Planetary Science Laboratory
Department of Earth and Environmental Sciences
Department of Physics and Astronomy
University of Rochester
I am a planetary scientist and an assistant professor at the Department of Earth and Environmental Sciences (primary), Physics and Astronomy (secondary), Laboratory for Laser Energetics (secondary) at the University of Rochester.
We are studying origin and evolution of planets and moons in the solar system and beyond.
Scott D. Hull
The Moon likely formed from the gravitational collapse of a dust and vapor disk created by a "giant impact" event in which the Earth and a Mars-sized body collided. I use smoothed particle hydrodynamics (SPH) simulations to model real-time giant impact events with the Earth, and then assess both the dynamics and the geochemical outcomes of the model. These studies have implications for understanding the energies and dynamics required to form the observable Earth-Moon system and beyond.
I use shock compression experiments at the Laboratory for Laser Energetics (LLE) to recreate these high density and pressure environments to be recreate planetary interior conditions. From these calculations, I would also like to understand how planetary magnetic fields evolve over time in Earth and other planets in the solar system and beyond.

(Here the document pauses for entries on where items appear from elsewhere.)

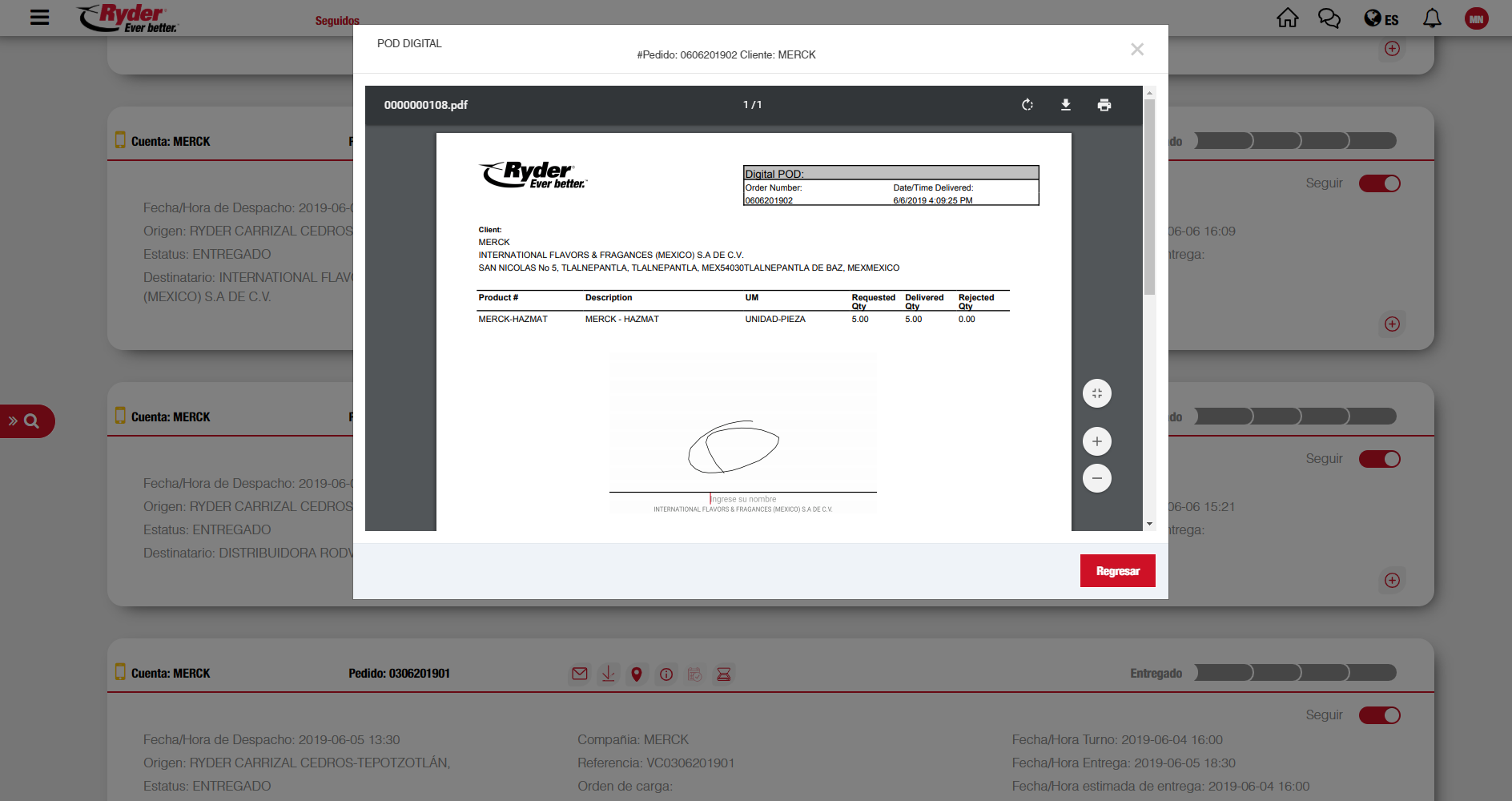The image size is (1512, 801).
Task: Rotate the PDF document clockwise
Action: click(x=1027, y=105)

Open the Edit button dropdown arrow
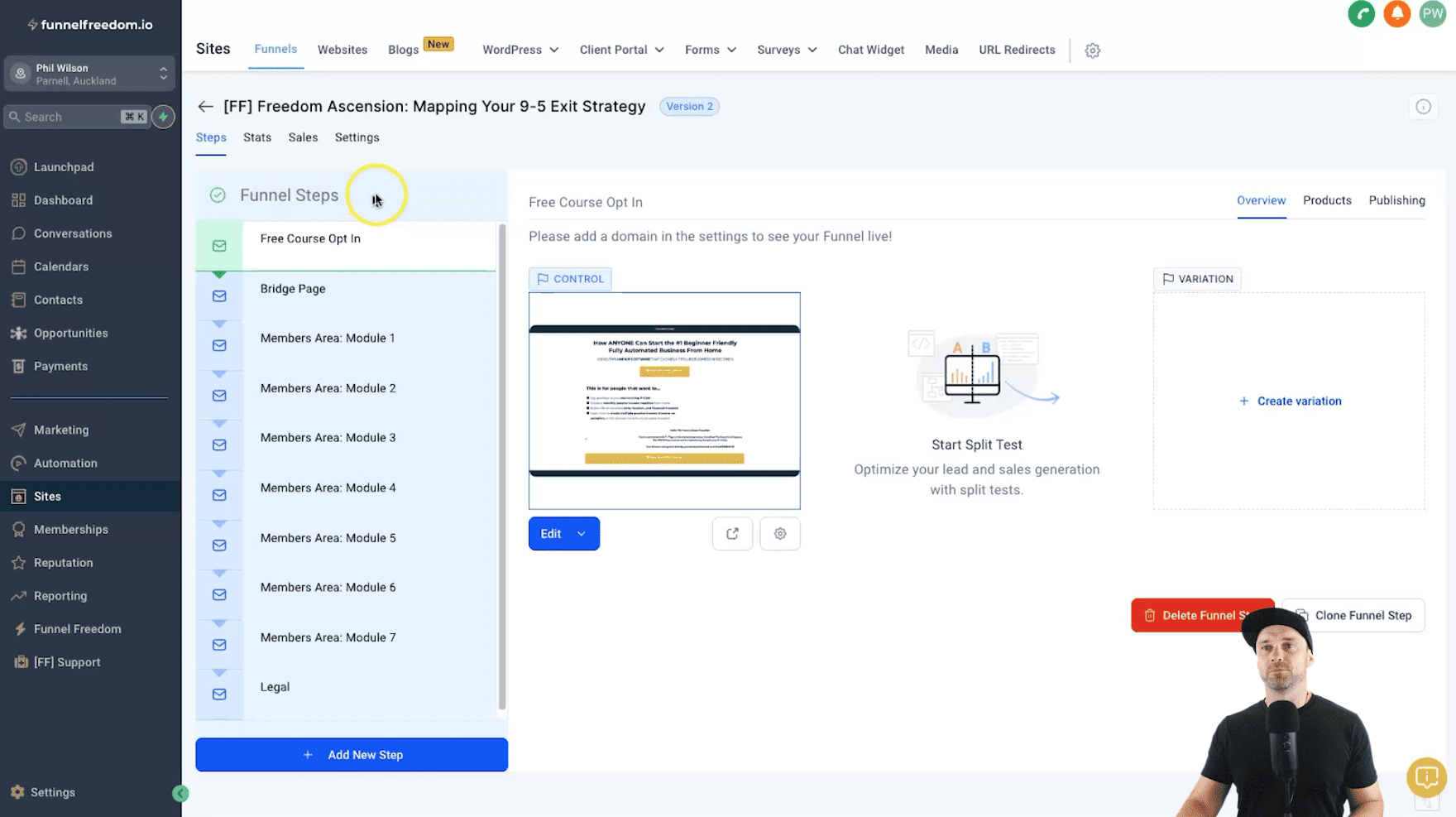582,533
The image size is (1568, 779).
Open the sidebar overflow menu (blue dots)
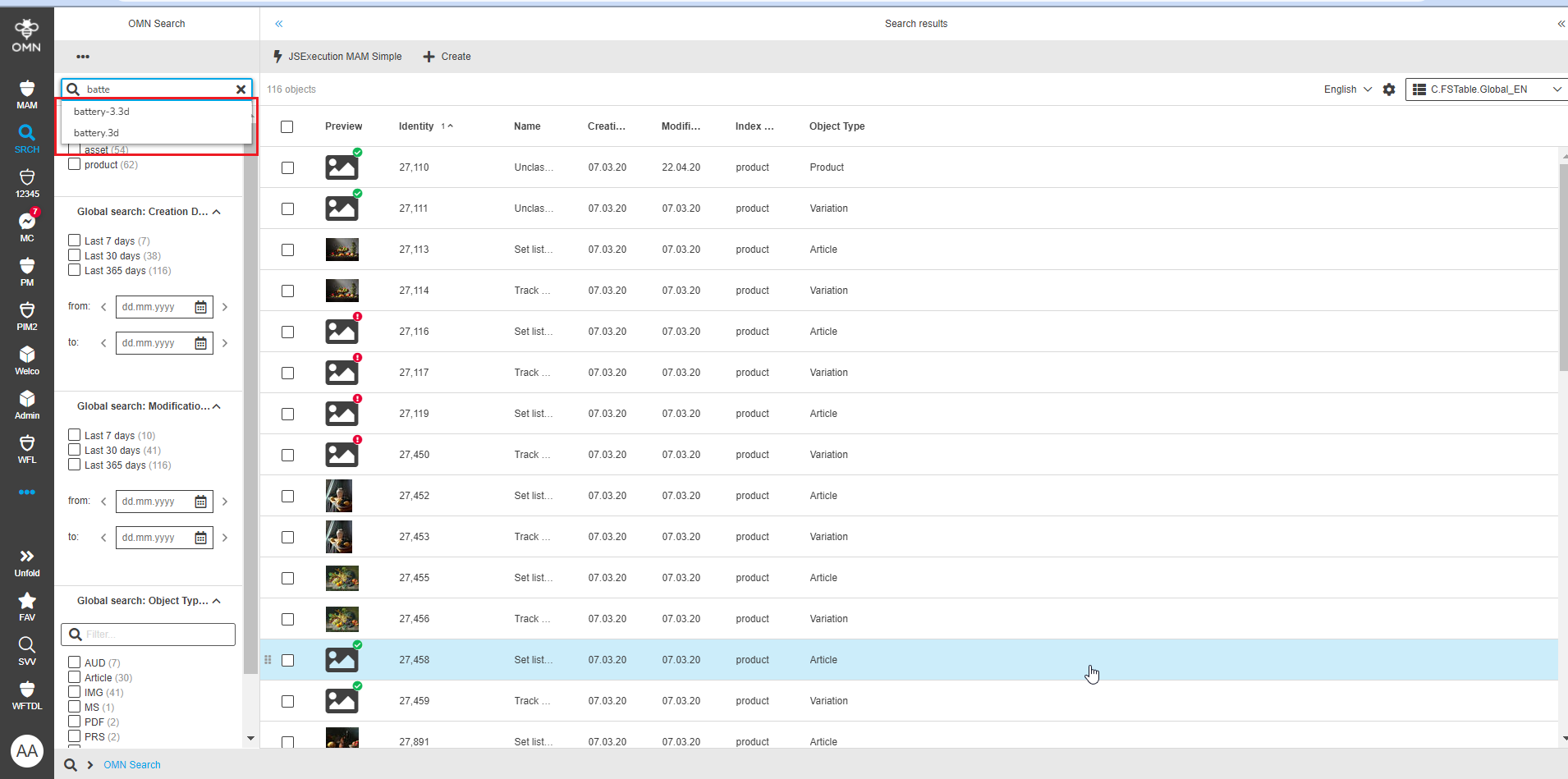pos(26,492)
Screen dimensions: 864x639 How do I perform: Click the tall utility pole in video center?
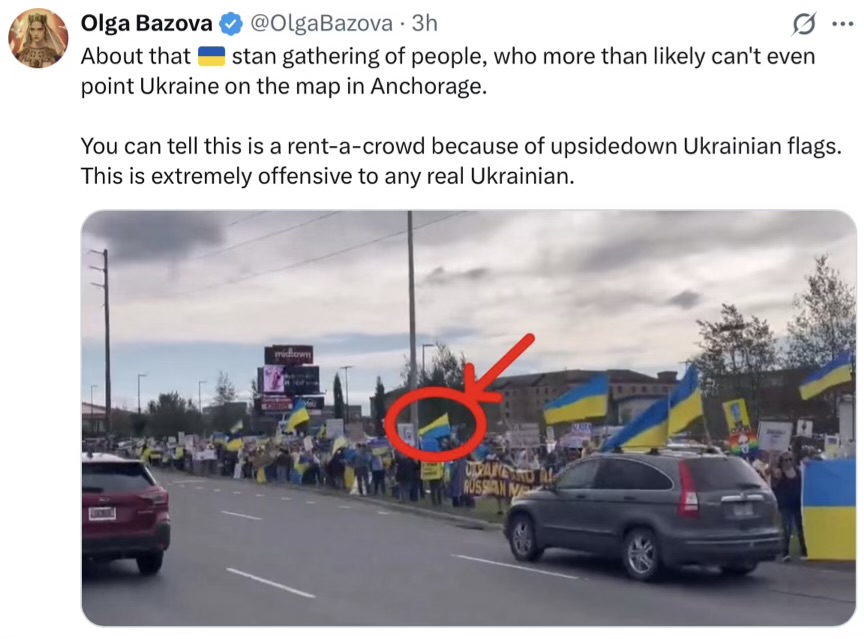coord(412,325)
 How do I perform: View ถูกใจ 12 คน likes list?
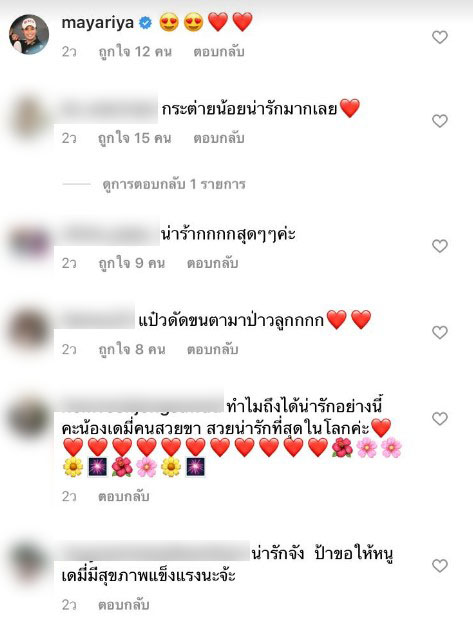(x=135, y=52)
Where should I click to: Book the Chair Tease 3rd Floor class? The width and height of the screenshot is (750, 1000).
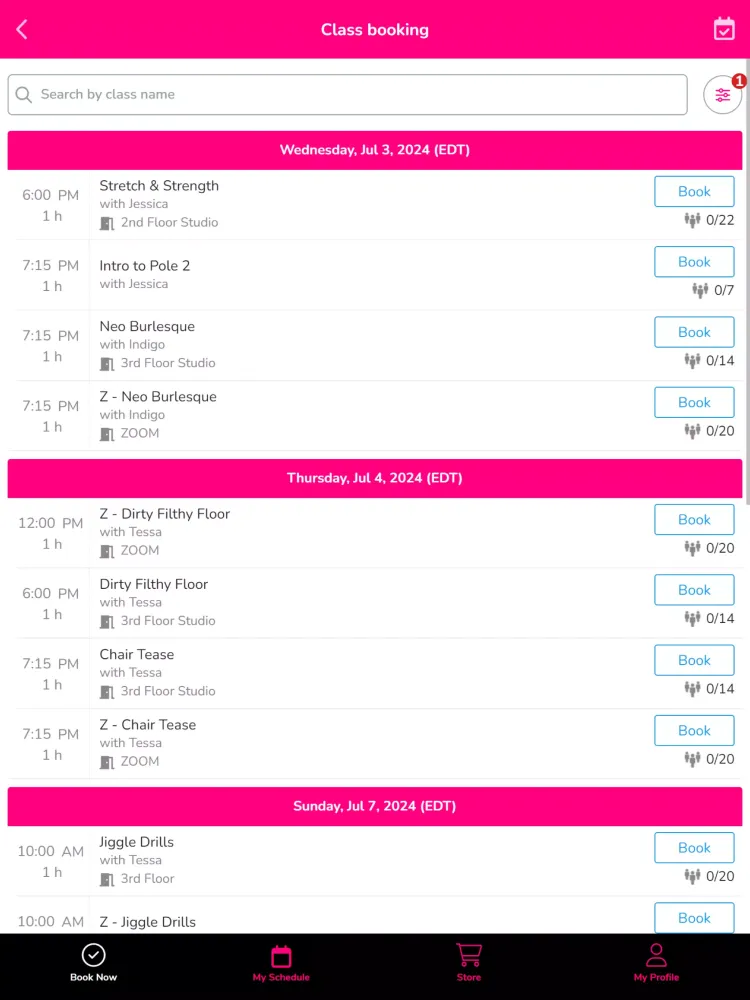click(x=694, y=660)
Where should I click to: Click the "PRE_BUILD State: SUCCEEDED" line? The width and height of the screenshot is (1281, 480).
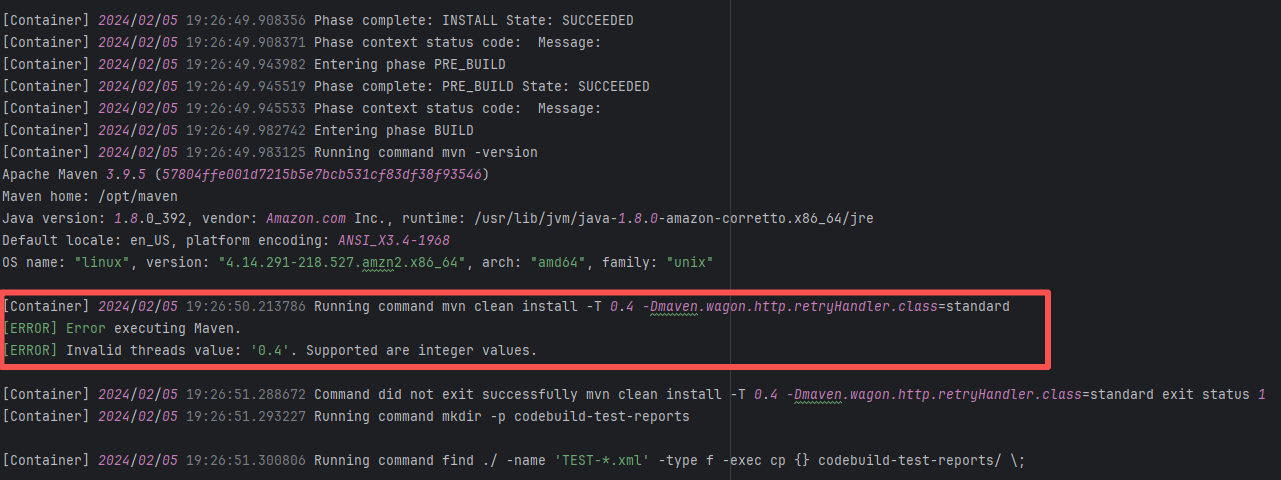pyautogui.click(x=481, y=86)
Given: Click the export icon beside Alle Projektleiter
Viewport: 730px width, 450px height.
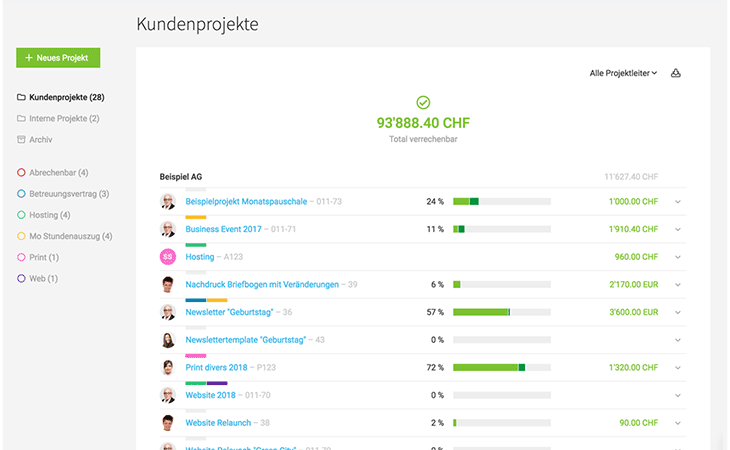Looking at the screenshot, I should point(676,73).
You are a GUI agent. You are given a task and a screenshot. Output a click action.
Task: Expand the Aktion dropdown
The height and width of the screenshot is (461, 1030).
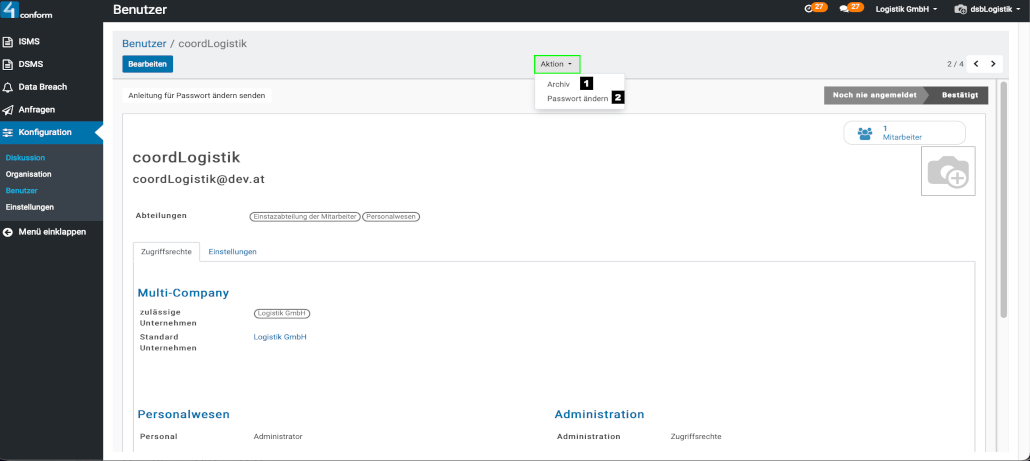(557, 64)
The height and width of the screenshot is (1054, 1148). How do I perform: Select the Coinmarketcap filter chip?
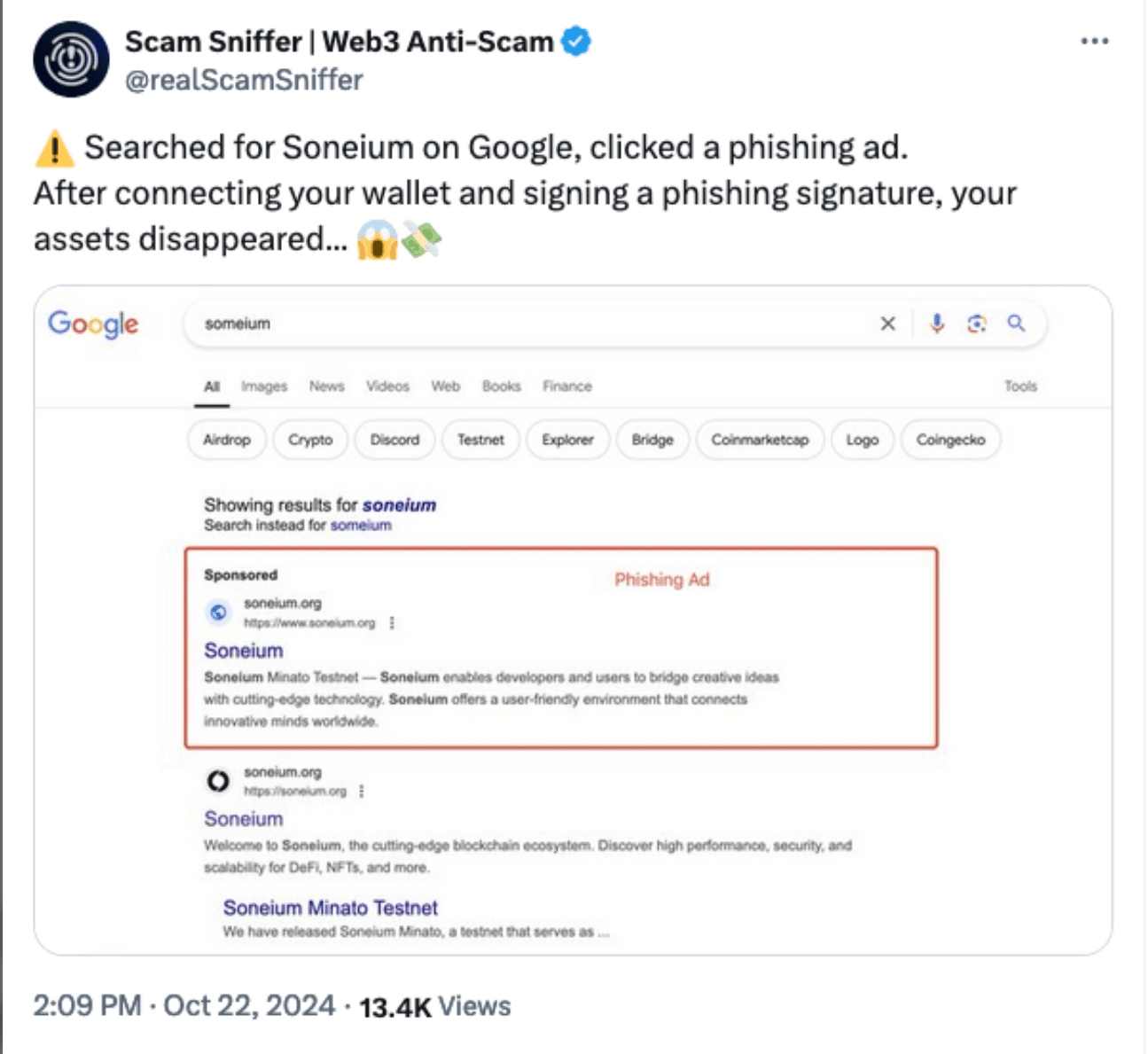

I use a shock physics code called iSALE (impact Simplified Arbitrary Lagrangian Eulerian) to computationally recreate the Sudbury basin crater. Understanding Sudbury's formation channel enhances our knowledge of geology as a result of catastrophic event which in turn constrains our current interpretation of Earth's formation. My goal is to progress from impact analysis and apply it to research in planetary crustal formation and evolution.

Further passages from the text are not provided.